(Beginning of Extracted records)

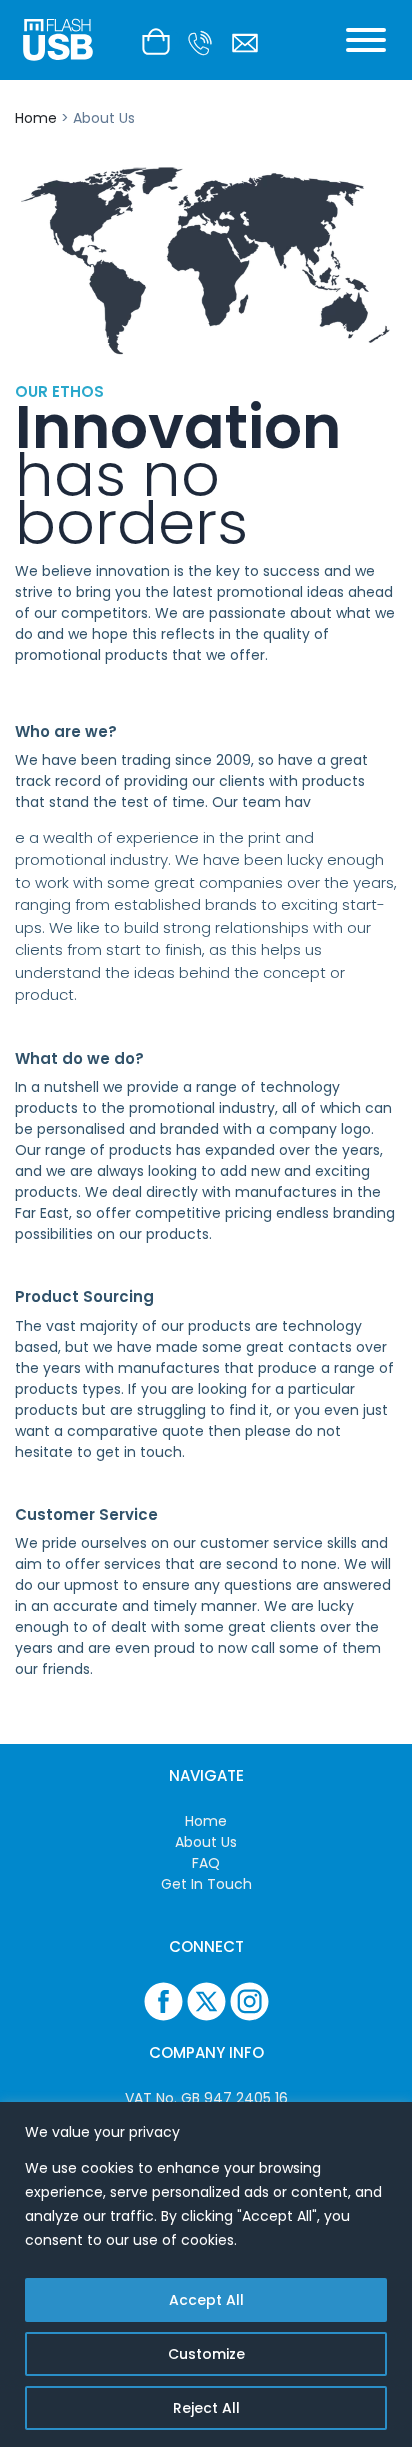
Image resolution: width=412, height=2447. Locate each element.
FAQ (206, 1863)
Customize (206, 2354)
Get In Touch (206, 1884)
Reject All (206, 2408)
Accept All (206, 2300)
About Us (206, 1842)
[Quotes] (161, 40)
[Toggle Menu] (366, 40)
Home (36, 118)
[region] (206, 2274)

(End of Extracted records)

Your objective:
Transcribe the records above exactly, leaving every picture out of the copy.

Answer to this problem:
Image resolution: width=412, height=2447. Locate each element.
FAQ (206, 1863)
Customize (206, 2354)
Get In Touch (206, 1884)
Reject All (206, 2408)
Accept All (206, 2300)
About Us (206, 1842)
[Quotes] (161, 40)
[Toggle Menu] (366, 40)
Home (36, 118)
[region] (206, 2274)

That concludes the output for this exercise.